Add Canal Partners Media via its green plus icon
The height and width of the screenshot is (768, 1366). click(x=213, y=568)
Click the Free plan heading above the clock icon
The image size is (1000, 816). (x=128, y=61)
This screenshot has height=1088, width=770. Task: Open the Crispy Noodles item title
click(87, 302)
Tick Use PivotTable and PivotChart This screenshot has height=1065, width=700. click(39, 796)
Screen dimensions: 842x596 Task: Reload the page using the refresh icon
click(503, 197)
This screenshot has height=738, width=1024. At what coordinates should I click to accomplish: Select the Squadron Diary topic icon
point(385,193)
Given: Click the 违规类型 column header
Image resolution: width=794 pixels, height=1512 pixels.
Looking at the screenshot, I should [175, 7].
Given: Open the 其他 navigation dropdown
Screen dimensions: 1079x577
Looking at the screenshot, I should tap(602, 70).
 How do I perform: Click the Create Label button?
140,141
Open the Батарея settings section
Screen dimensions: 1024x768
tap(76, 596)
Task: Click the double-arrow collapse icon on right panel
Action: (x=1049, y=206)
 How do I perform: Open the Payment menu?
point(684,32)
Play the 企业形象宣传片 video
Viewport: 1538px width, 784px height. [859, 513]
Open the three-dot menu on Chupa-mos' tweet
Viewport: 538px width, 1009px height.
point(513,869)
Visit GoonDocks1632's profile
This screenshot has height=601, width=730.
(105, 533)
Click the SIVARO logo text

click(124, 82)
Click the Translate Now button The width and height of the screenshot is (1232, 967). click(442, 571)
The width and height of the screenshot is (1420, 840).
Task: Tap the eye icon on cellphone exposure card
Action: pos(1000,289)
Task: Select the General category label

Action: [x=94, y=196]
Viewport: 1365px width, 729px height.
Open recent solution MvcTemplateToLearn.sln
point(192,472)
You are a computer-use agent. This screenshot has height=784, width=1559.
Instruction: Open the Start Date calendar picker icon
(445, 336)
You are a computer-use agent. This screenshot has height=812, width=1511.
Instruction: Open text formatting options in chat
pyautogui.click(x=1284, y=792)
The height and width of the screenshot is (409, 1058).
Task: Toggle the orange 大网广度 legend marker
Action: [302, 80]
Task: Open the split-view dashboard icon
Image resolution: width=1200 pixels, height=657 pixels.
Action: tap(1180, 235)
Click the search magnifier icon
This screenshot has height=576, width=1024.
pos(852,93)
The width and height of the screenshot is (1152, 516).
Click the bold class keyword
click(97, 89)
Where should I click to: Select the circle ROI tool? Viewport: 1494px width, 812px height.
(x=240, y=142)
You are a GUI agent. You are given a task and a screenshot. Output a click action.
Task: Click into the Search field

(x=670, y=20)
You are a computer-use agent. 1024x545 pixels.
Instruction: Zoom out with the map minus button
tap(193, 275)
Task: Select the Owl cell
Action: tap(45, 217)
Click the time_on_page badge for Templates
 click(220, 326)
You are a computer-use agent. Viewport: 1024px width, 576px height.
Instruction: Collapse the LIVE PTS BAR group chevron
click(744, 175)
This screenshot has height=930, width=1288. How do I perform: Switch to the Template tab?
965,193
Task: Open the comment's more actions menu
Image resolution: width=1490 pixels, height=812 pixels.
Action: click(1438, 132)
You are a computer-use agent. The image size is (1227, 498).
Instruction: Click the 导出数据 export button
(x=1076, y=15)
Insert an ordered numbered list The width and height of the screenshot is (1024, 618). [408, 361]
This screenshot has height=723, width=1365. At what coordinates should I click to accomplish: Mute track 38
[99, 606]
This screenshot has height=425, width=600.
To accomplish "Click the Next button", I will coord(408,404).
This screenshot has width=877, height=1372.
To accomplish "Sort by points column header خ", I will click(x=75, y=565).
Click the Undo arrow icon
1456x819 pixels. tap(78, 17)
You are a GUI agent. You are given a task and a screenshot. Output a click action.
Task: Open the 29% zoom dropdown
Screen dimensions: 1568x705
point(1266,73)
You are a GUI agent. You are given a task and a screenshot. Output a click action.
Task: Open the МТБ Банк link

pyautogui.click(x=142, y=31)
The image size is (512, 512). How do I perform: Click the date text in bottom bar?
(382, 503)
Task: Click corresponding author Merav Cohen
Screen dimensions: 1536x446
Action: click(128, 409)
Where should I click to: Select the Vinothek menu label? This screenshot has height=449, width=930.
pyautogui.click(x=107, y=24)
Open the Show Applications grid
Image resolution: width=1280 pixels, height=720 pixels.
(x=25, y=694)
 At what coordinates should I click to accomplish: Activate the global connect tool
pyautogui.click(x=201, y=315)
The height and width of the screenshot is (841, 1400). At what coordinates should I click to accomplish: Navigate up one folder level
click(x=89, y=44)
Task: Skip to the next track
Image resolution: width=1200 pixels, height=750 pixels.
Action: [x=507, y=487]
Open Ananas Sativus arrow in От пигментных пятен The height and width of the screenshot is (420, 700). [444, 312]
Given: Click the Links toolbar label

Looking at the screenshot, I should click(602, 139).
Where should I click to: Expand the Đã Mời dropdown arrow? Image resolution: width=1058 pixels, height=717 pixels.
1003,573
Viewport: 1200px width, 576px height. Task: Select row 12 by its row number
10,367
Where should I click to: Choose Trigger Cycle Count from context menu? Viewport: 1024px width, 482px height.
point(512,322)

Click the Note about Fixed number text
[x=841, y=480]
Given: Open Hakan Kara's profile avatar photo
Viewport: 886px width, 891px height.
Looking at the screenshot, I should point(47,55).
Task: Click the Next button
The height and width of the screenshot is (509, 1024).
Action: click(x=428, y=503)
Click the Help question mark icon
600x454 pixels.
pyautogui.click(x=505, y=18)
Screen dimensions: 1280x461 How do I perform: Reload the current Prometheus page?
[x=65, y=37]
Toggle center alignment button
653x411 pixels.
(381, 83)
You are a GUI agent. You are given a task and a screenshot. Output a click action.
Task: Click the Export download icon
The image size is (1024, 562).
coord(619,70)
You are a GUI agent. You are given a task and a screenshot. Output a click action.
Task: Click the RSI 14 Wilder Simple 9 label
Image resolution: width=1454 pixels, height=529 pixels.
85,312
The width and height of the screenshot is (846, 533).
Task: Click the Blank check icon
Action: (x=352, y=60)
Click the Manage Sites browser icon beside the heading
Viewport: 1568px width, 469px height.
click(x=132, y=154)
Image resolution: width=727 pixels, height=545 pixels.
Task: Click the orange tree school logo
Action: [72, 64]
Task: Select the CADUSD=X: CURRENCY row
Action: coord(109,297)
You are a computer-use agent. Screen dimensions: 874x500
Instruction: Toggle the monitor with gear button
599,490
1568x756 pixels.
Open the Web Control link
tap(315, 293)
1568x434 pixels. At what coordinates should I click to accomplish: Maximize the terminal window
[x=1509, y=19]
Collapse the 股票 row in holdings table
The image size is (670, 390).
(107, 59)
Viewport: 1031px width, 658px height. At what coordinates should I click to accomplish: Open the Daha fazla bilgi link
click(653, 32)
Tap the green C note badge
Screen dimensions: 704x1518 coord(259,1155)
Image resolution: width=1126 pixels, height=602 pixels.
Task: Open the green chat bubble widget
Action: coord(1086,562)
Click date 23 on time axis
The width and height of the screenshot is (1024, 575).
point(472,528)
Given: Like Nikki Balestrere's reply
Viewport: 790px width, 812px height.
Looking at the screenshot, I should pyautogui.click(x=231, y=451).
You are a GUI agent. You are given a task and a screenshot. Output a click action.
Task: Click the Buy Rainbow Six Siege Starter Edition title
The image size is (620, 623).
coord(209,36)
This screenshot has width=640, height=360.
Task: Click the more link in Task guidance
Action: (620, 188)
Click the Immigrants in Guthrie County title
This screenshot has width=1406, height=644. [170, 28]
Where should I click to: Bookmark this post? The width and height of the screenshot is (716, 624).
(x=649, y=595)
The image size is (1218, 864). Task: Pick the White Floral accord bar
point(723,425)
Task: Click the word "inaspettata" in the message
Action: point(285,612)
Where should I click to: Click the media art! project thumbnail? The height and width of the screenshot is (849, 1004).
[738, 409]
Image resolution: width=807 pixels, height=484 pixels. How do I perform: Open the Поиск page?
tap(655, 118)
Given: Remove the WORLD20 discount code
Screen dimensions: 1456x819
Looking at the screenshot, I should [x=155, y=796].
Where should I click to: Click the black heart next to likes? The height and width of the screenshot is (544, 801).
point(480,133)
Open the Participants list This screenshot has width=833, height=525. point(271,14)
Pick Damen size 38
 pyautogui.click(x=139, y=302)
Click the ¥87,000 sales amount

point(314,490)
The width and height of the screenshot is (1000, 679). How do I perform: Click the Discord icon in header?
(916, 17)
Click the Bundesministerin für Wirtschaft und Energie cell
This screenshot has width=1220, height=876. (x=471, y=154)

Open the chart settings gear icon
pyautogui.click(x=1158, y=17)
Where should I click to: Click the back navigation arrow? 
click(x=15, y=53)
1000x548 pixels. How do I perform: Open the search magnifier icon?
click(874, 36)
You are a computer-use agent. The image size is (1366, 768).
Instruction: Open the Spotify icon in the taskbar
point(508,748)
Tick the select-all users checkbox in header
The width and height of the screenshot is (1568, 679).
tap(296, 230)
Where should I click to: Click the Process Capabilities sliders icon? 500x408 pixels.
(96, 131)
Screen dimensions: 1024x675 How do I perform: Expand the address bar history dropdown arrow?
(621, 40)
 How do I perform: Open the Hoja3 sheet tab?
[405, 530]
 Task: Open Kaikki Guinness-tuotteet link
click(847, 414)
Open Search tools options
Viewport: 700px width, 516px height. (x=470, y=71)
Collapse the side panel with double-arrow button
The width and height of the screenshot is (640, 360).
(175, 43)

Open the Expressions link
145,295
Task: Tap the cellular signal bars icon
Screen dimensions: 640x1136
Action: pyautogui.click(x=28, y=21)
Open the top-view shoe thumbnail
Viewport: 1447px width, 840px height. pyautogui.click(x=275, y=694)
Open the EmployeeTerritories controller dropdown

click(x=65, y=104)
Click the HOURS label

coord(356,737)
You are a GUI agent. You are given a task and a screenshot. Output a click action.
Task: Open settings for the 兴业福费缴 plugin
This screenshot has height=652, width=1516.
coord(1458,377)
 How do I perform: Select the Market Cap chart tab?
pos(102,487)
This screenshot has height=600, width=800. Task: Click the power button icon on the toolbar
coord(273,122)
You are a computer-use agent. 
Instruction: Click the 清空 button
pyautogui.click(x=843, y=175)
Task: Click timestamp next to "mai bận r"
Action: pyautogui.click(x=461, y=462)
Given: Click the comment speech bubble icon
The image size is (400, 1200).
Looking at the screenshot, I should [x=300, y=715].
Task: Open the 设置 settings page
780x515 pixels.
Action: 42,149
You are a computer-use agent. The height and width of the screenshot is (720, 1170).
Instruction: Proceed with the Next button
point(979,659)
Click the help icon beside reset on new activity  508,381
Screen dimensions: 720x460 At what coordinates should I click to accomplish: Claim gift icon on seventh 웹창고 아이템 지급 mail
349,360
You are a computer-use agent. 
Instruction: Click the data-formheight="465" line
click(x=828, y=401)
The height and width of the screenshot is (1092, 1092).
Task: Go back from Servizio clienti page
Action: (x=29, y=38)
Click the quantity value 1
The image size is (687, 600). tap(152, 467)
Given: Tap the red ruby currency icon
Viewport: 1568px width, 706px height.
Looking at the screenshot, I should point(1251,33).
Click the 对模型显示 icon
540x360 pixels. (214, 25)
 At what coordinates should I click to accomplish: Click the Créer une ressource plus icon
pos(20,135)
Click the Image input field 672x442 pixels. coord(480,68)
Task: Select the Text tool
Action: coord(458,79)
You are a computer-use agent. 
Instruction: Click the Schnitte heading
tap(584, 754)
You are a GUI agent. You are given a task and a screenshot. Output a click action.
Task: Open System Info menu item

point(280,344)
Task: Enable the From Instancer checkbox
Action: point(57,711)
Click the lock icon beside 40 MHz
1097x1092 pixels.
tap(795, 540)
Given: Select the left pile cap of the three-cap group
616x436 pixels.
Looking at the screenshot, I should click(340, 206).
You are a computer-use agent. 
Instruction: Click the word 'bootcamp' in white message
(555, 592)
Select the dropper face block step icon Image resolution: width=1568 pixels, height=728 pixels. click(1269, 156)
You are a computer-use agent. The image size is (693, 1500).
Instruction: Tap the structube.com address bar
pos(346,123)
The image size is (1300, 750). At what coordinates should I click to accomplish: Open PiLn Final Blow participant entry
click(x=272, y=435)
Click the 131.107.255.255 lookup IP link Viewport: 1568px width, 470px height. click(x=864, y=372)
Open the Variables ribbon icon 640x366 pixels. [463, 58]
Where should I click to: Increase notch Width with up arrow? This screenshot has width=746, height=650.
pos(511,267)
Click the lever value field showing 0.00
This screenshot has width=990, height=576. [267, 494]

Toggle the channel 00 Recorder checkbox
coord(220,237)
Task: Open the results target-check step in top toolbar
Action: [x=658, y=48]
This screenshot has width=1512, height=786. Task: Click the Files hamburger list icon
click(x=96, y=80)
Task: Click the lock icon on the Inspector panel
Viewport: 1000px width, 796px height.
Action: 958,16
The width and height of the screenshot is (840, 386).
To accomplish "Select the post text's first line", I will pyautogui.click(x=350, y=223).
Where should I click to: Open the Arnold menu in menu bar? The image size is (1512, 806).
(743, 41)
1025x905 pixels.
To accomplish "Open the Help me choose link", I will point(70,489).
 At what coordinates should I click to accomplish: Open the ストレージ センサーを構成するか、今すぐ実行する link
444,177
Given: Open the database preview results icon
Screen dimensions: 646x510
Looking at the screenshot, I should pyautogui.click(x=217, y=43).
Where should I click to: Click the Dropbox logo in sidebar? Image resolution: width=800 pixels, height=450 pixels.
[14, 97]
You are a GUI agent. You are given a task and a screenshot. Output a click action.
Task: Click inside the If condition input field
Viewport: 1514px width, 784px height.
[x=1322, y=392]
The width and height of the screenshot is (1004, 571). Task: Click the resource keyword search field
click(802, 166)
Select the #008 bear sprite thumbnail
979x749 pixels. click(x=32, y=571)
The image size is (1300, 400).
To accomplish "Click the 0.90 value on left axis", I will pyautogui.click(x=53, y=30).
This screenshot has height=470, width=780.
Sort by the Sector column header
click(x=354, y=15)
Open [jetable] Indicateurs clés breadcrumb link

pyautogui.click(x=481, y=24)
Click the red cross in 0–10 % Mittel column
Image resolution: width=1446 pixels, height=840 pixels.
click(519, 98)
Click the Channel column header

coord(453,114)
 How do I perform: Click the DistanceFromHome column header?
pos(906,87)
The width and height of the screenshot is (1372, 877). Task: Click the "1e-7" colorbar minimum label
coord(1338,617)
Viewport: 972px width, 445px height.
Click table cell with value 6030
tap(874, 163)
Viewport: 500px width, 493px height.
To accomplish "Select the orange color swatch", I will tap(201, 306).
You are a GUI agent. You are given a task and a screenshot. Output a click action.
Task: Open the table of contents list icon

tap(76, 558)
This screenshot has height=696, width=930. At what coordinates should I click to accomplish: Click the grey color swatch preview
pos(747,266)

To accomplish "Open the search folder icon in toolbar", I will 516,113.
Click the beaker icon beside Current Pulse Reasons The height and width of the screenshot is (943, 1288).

Description of the task: Using the material, show each line where the string "three" can be found.

Answer for this exercise:
Open the three-dot menu on Chupa-mos' tweet
Given: Select the left pile cap of the three-cap group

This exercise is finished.